Justiça cassa decisão que obrigava dono de cão a evitar latidos

A 3ª Câmara Cível do Tribunal de Alçada de Minas Gerais, por maioria de votos, cassou a decisão que impedia os latidos de uma cadela chamada "Pitchula". Os juízes consideraram que não houve prova suficiente do suposto incômodo causado.

A ação foi impetrada por Philippe Jean-Louis Chauvel contra o seu vizinho, Rogério Pinheiro. Philippe afirma que os latidos da cadela o incomodam e são superiores aos limites legais.

A 5ª Vara Cível da Capital havia concedido o pedido de antecipação de tutela proibindo a emissão de ruído, gerado pela cadela da raça fila, superior aos limites legais. A Justiça de primeira instância arbitrou o valor da multa diária em R$ 500,00.

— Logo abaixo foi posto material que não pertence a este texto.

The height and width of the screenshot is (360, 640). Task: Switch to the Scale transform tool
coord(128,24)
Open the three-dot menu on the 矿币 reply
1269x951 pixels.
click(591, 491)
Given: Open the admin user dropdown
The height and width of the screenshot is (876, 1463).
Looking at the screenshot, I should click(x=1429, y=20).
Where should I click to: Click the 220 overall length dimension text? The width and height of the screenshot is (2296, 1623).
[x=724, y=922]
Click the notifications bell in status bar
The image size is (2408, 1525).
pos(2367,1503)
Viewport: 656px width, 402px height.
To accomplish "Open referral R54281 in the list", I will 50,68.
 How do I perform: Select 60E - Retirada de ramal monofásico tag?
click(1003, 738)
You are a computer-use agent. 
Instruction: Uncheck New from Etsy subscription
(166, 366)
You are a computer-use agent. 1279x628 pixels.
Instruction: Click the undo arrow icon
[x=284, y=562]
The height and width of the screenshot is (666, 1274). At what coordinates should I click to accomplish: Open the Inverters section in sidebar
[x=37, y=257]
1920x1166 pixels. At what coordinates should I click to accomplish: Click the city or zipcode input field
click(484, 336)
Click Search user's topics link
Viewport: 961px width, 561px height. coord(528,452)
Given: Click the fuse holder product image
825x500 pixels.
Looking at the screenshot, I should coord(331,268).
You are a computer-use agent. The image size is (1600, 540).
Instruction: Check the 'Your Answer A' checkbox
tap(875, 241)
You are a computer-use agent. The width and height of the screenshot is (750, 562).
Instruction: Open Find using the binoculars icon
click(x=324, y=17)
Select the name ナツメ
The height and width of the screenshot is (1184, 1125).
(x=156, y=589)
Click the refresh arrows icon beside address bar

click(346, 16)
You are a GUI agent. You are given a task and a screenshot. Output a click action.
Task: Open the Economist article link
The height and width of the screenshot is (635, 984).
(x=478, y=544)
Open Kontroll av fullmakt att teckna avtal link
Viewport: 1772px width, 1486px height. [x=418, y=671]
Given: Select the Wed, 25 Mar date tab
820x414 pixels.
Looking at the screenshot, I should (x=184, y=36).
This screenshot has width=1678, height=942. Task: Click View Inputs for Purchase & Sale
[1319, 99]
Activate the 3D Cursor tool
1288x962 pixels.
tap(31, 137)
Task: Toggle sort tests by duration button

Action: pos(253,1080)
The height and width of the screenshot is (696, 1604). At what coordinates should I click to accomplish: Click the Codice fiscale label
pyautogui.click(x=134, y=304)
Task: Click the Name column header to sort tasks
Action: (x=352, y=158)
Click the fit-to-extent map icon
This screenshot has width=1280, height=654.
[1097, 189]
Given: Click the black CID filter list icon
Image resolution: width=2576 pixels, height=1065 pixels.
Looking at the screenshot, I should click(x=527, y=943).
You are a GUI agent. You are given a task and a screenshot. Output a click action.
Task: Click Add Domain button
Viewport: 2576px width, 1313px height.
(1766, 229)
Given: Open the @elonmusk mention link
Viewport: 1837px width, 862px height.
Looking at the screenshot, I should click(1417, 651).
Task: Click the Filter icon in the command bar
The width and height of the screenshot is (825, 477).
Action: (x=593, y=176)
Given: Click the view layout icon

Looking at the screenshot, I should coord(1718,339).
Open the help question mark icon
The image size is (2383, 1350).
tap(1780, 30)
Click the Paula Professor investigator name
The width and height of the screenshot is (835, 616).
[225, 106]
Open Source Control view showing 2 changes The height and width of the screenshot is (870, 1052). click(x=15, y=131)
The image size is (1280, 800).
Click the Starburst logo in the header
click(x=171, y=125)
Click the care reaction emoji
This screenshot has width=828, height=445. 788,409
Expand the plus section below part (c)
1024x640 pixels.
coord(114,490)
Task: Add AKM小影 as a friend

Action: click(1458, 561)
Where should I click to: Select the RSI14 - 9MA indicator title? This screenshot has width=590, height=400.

A Justiça levou em consideração o laudo pericial elaborado pelo Instituto de Criminalística da Secretaria de Estado da Segurança Pública de Minas Gerais. De acordo com o laudo, o ruído dos latidos estava em nível superior ao legalmente permitido para o local.

Inconformado com a proibição, Pinheiro entrou com um agravo de instrumento. A decisão foi modificada pelo Tribunal.

O juiz Edilson Fernandes afirmou que no laudo pericial "as condições de níveis de pressão acústica foram realizadas no período compreendido entre 23:30 e 00:00 horas, no período de repouso do animal que, se eventualmente for molestado, responderá à provocação, até mesmo para a segurança do seu dono".

De acordo com o juiz, "não consta que o trabalho técnico tenha sido acompanhado por Rogério ou seu representante legal e que os ruídos foram produzidos sem a provocação do animal".

Fernandes afirmou que Philippe mudou para o imóvel vizinho somente no final de 2001. Pinheiro já morava no local e "salvo prova em contrário", os demais vizinhos não são perturbados pelos latidos da cadela.

A juíza Teresa Cristina da Cunha Peixoto acompanhou o voto de Fernandes. "O trabalho técnico não explicitou o número de vezes em que a medição da vocalização do animal foi realizada, a constância dos latidos emitidos durante o período e se o animal estaria ou não sob provocação, dado o horário em que a perícia foi realizada. Esses fatos não constantes do laudo pericial, aliado à circunstância de que o exame pericial foi realizado sem a ciência do recorrente (Rogério), levam-me a entender que a prova não se mostra o bastante para a concessão da antecipação".

O juiz Caetano Levi Lopes confirmou a decisão do juiz de 1º grau mas foi voto vencido.